• _PROVIDED DATA_:
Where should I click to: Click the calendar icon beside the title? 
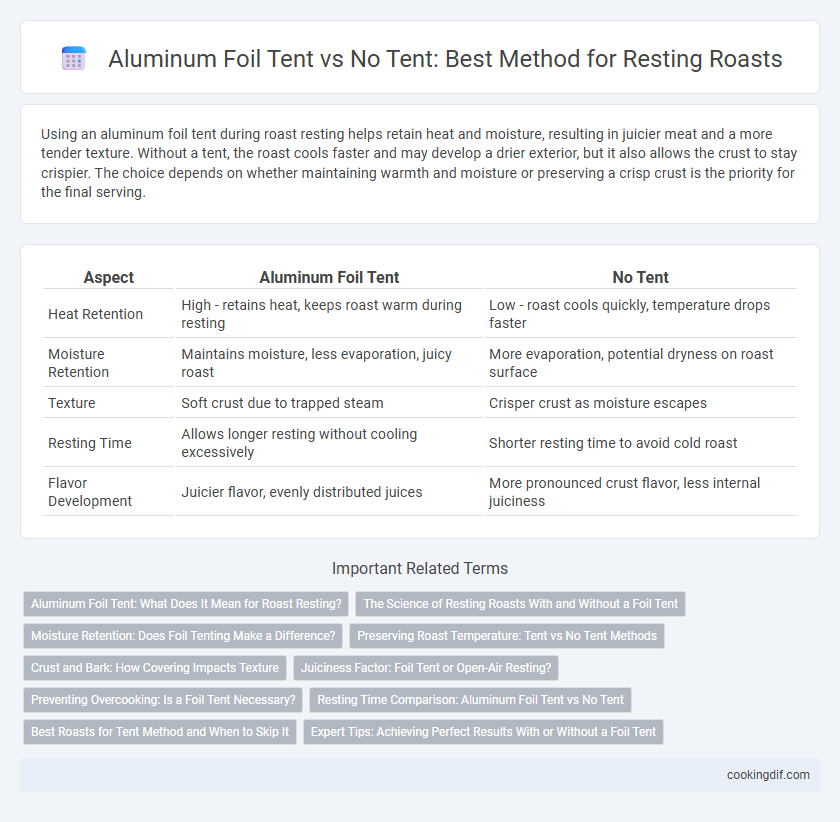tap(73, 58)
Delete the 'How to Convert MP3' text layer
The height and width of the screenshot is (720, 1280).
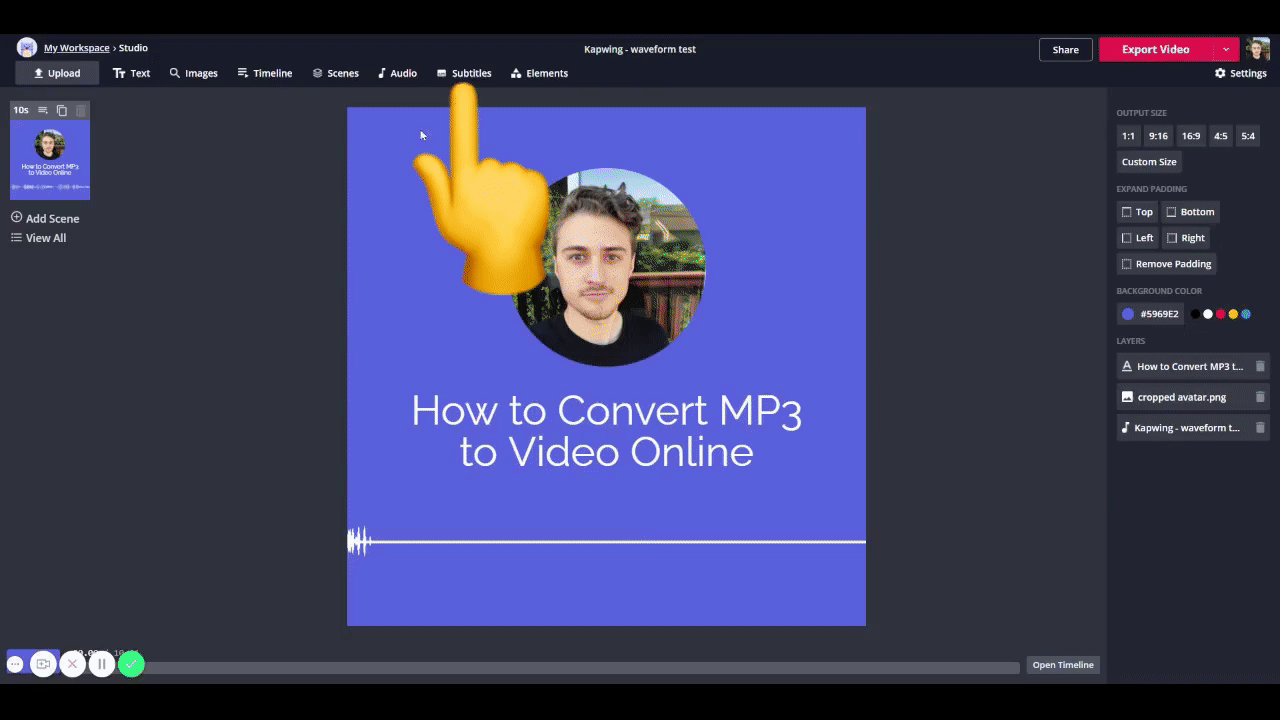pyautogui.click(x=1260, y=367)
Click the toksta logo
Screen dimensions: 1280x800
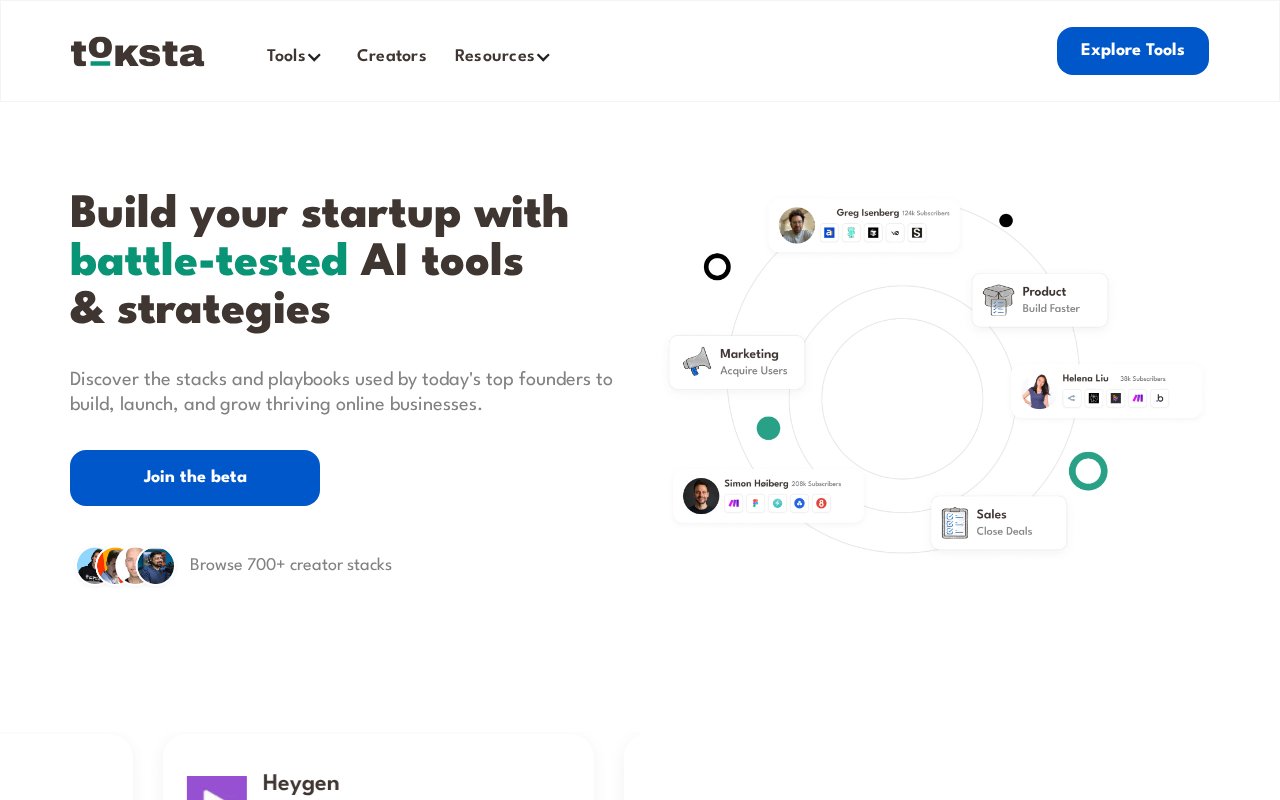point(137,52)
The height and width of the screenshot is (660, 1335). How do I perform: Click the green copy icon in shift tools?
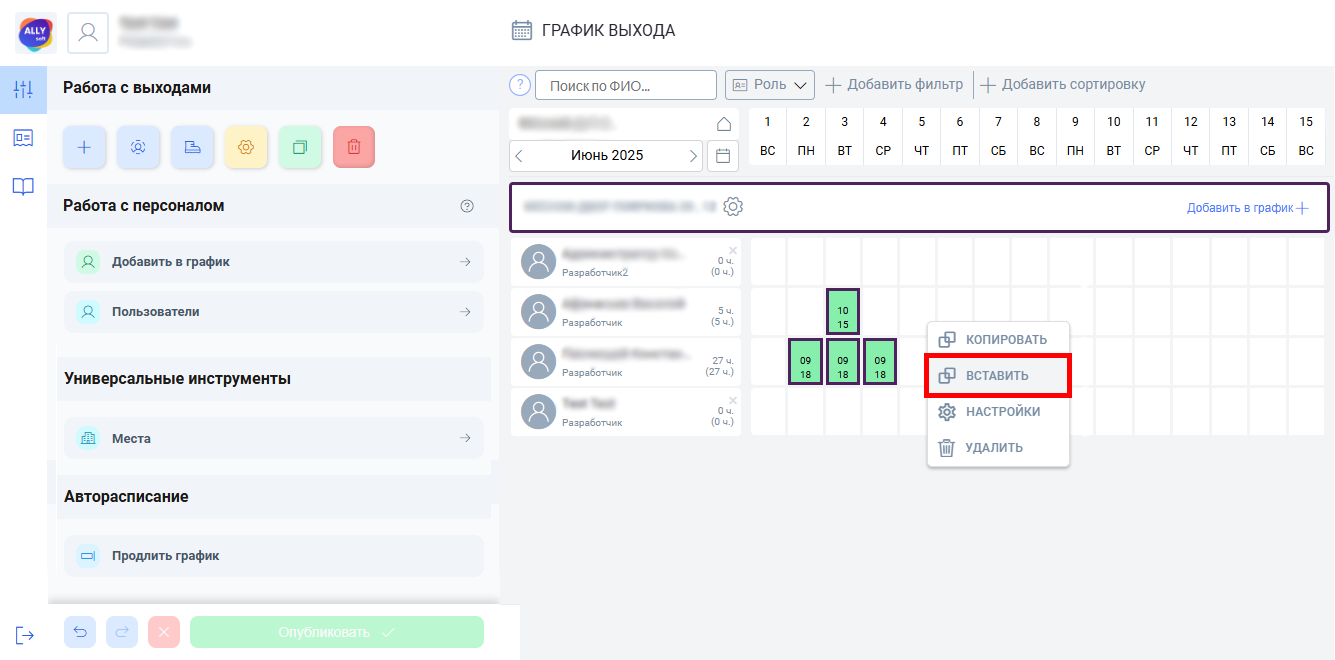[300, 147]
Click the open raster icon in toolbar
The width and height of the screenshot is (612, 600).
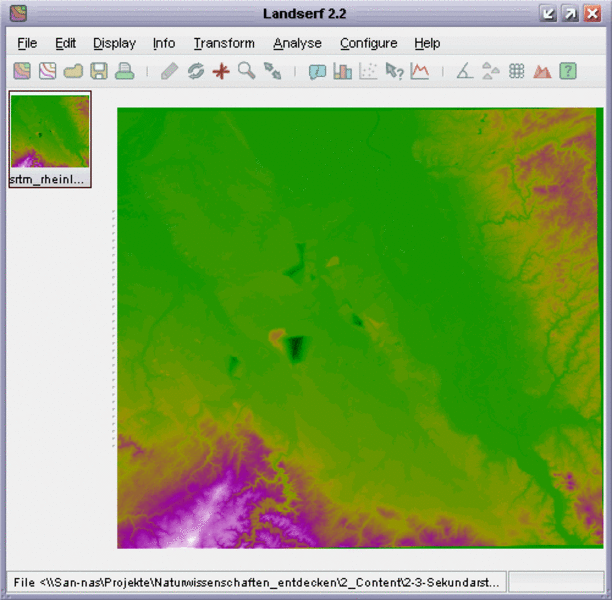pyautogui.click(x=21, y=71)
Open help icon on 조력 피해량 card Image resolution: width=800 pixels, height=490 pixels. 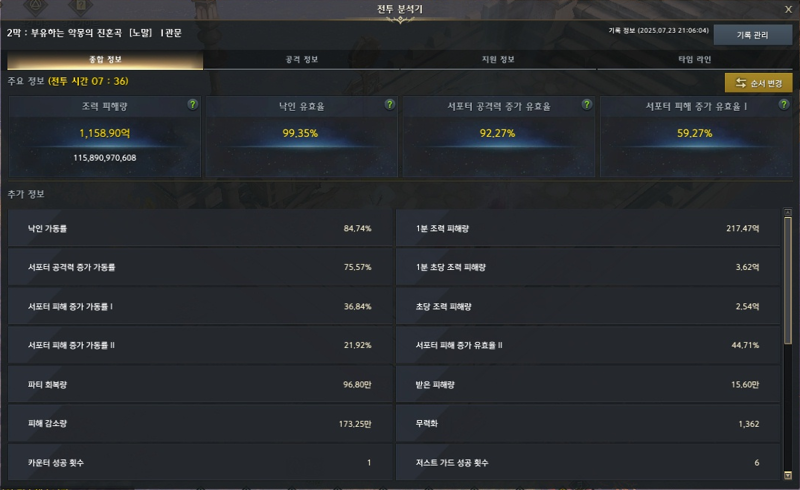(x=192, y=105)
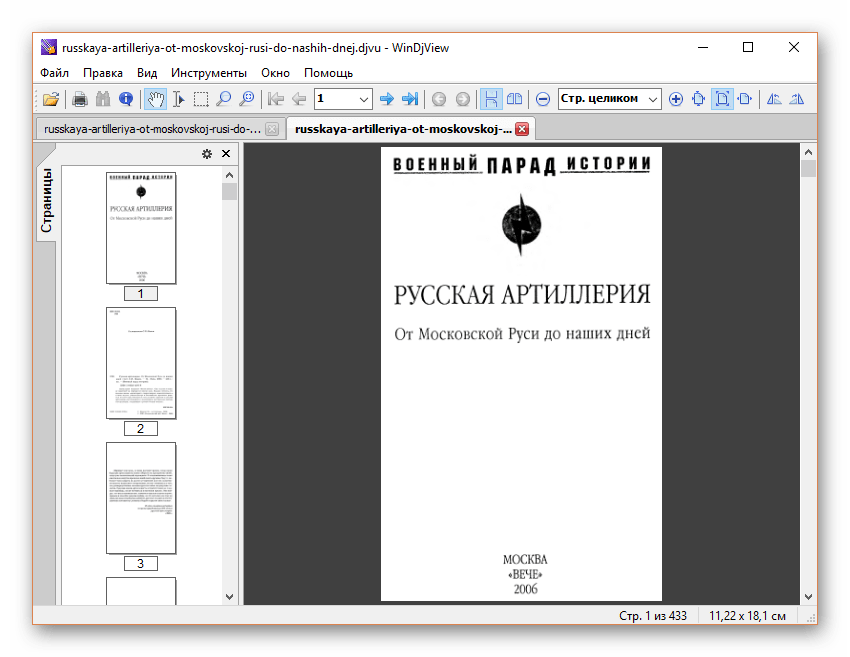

• _EXERCISE AIM_: Although the records above contain pictures, the copy must not; set down exactly the lines from the one with "Delete the 'How to Convert MP3' text layer" up to and including the one with "Click the open raster icon in toolbar".

• _OUTPUT BELOW_:
Delete the 'How to Convert MP3' text layer
The height and width of the screenshot is (720, 1280).
pyautogui.click(x=1260, y=367)
Click the toksta logo
Screen dimensions: 1280x800
point(137,52)
The height and width of the screenshot is (660, 1335). How do I perform: Click the green copy icon in shift tools?
[300, 147]
Click the open raster icon in toolbar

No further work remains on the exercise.